Updated 8 hours ago
The Internet is an endless conversation between machines asking for things and machines providing them. Every term below describes who's talking, what they're saying, or what's getting in the way.
IP Address: How machines are known
An IP address is identity. Just as you're found by name, machines are found by number. 192.168.1.1 or 2001:0db8:85a3::8a2e:0370:7334—it's how the network knows where you are. When Connected monitors an IP address, it's checking whether anyone's home at that location.
DNS: Translation between human and machine
You remember connected.app. Your computer needs 185.199.108.153. DNS translates between these two realities. When DNS breaks, the gap becomes unbridgeable. Connected monitors this translation to ensure what you remember can still be found.
Client and Server: The asking and the answering
One asks, one answers. The client (your browser, your phone) makes requests. The server fulfills them. This asymmetry—one providing, many receiving—is how the Internet scales. When a server goes down, every client asking goes unanswered.
Protocol: Shared language
Before computers can talk, they must agree on how to talk. Protocols are this agreement—the grammar of machine conversation. HTTP for web pages, SMTP for email, TCP for reliable delivery. Break the protocol and you get static instead of signal.
Port: Which door to knock on
The IP address is the building. The port is which entrance. Port 80 for regular web traffic, 443 for encrypted, 25 for email. Each service listens at its designated door. When Connected checks a port, it's verifying that someone's listening.
Bandwidth: How wide the pipe
Bandwidth is capacity, not speed. A highway with six lanes versus two. More bandwidth means more data flowing simultaneously, not necessarily faster. Your video streams smoothly not because bandwidth is fast, but because it's sufficient.

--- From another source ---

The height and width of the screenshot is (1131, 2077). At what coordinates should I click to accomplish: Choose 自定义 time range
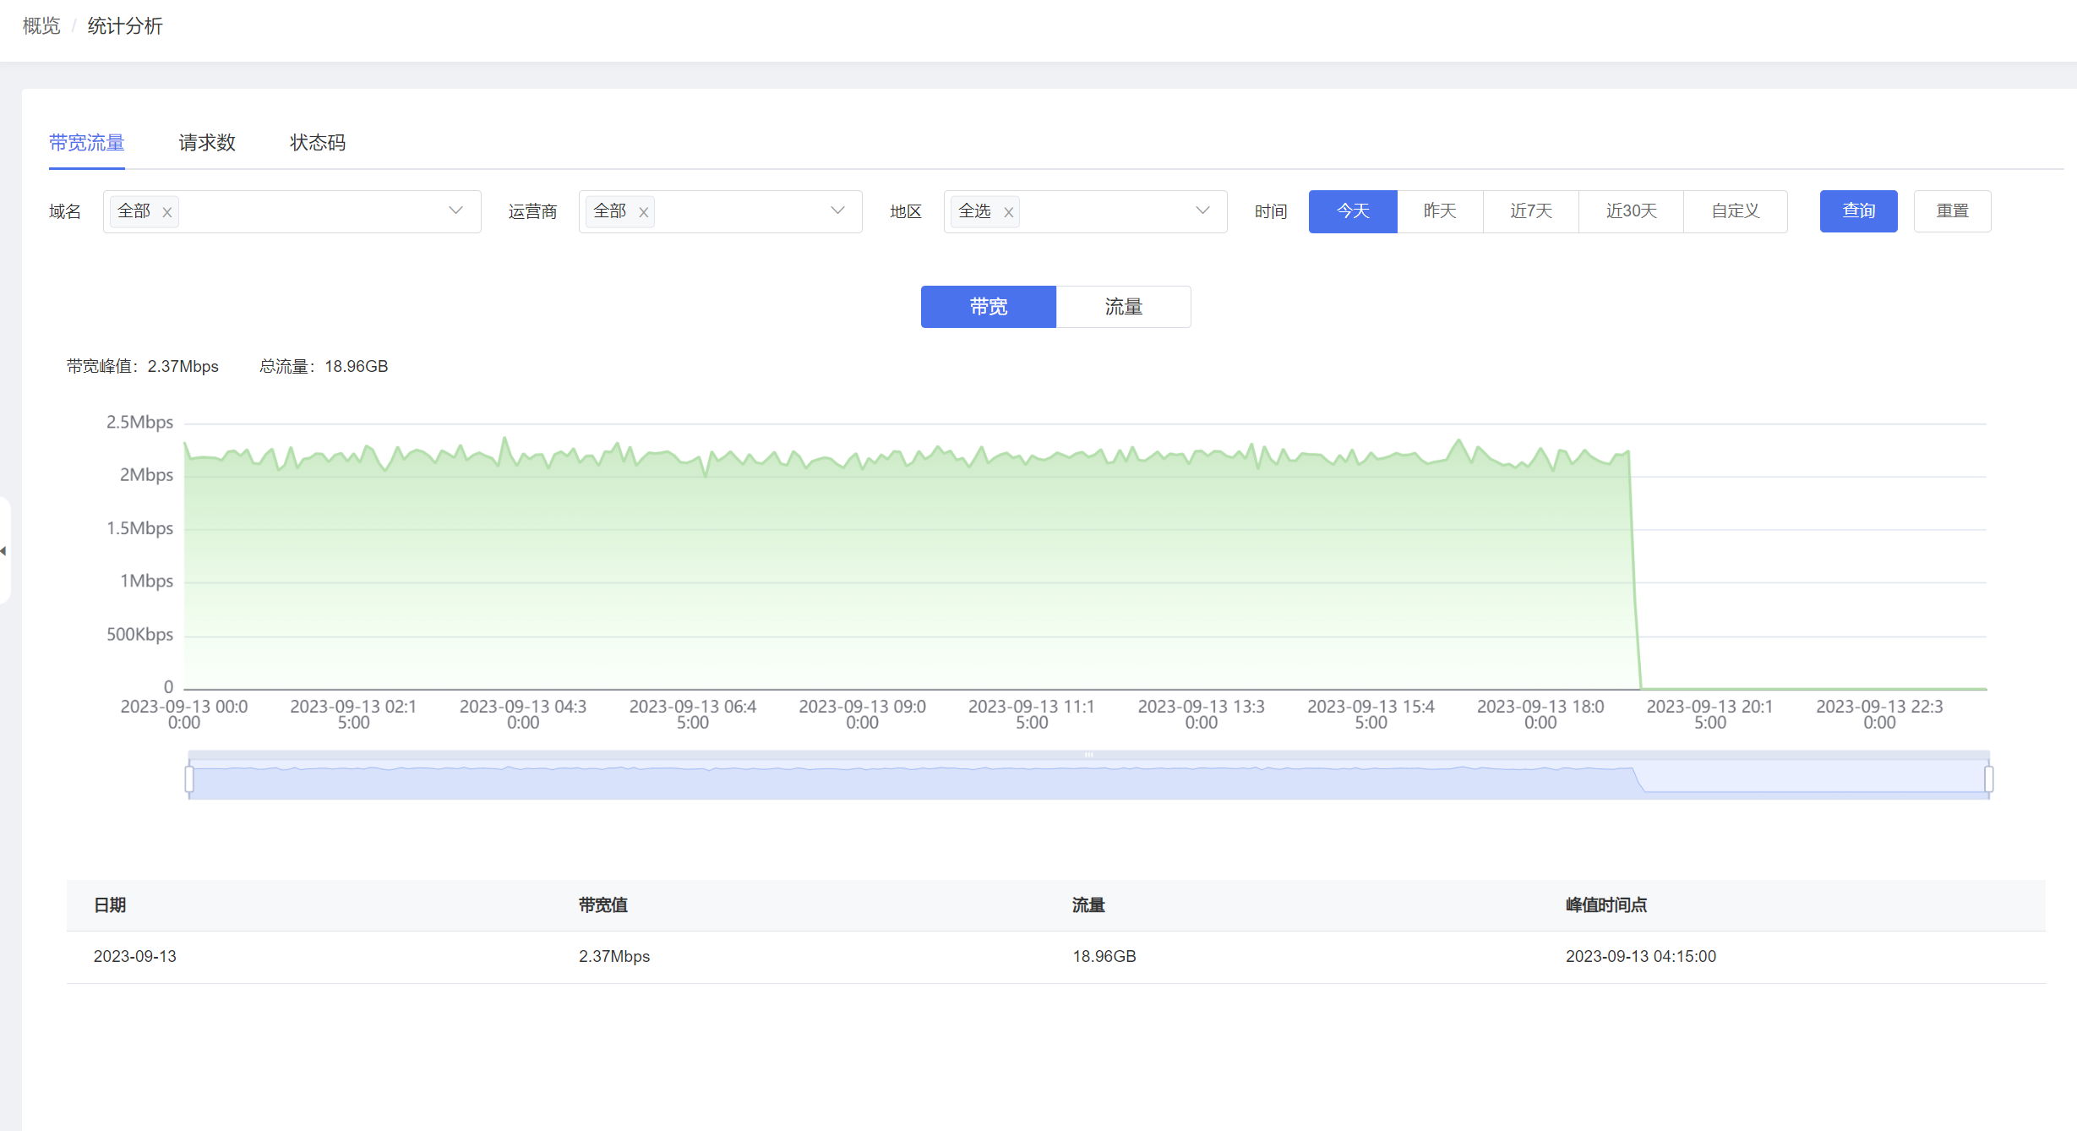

Latency: The delay before the answer
Bandwidth is how much. Latency is how long. The time between question and answer, measured in milliseconds. Light traveling through fiber is fast but not instant—physics imposes a floor. Network complexity adds a ceiling. Low latency means the conversation feels immediate, even when you're talking to a machine across the planet.
Uptime: Availability as reliability
Uptime is the percentage of time your service exists, from someone else's perspective. 99.9% sounds high until you realize it's 8.76 hours of invisibility per year. 99.99% is 52.56 minutes. Each additional nine costs exponentially more to achieve. Connected tracks uptime because reliability is measured not in promises but in presence.
Packet: Messages broken into pieces
Data doesn't travel whole—it travels in fragments. Your video, your email, your download: all shattered into packets, each finding its own path through the network, reassembled at arrival. This fragmentation enables resilience—routes can shift mid-transmission. When packets get lost, the message arrives incomplete or not at all.
Router: The pathfinder
Routers read addresses and make decisions. This packet goes left, that one goes right. Each router knows only its neighbors, yet packets find their way across continents through chains of local decisions. Your home router connects to your ISP's router, which connects to backbone routers, which connect to destination routers—a cascade of intelligent forwarding.
Firewall: The guardian at the gate
Not all traffic should pass. Firewalls filter based on rules: source, destination, port, protocol. They're the deliberate chokepoint, where policy meets packets. Sometimes connection problems are firewalls working correctly—blocking what you didn't realize you needed to allow.
TLS: Privacy in public
The Internet is a public space. Every packet passes through machines you don't control. TLS encrypts your conversation so eavesdroppers see gibberish. The padlock in your browser isn't decorative—it means your password, your credit card, your private message travels wrapped in mathematics that makes interception useless. Connected monitors TLS certificates because encryption breaks when certificates expire.
HTTP and HTTPS: The web's foundation
HTTP is how browsers and servers converse. Request, response. Ask for a page, receive HTML. HTTPS adds encryption—the same conversation, but private. The S is the difference between a postcard and a sealed envelope. Modern websites choose envelopes.
Why This Matters
When Connected alerts you to high latency, you'll know it means delays, not broken connections. When DNS fails, you'll understand why names stop working while IP addresses still do. When uptime drops, you'll recognize what percentage means in hours of absence.
These aren't abstractions. They're the infrastructure of presence—how machines find each other, talk to each other, and fail to reach each other. Understanding them means understanding what Connected protects: your ability to be found, to respond, to remain available in a network that only knows you by the reliability of your reply.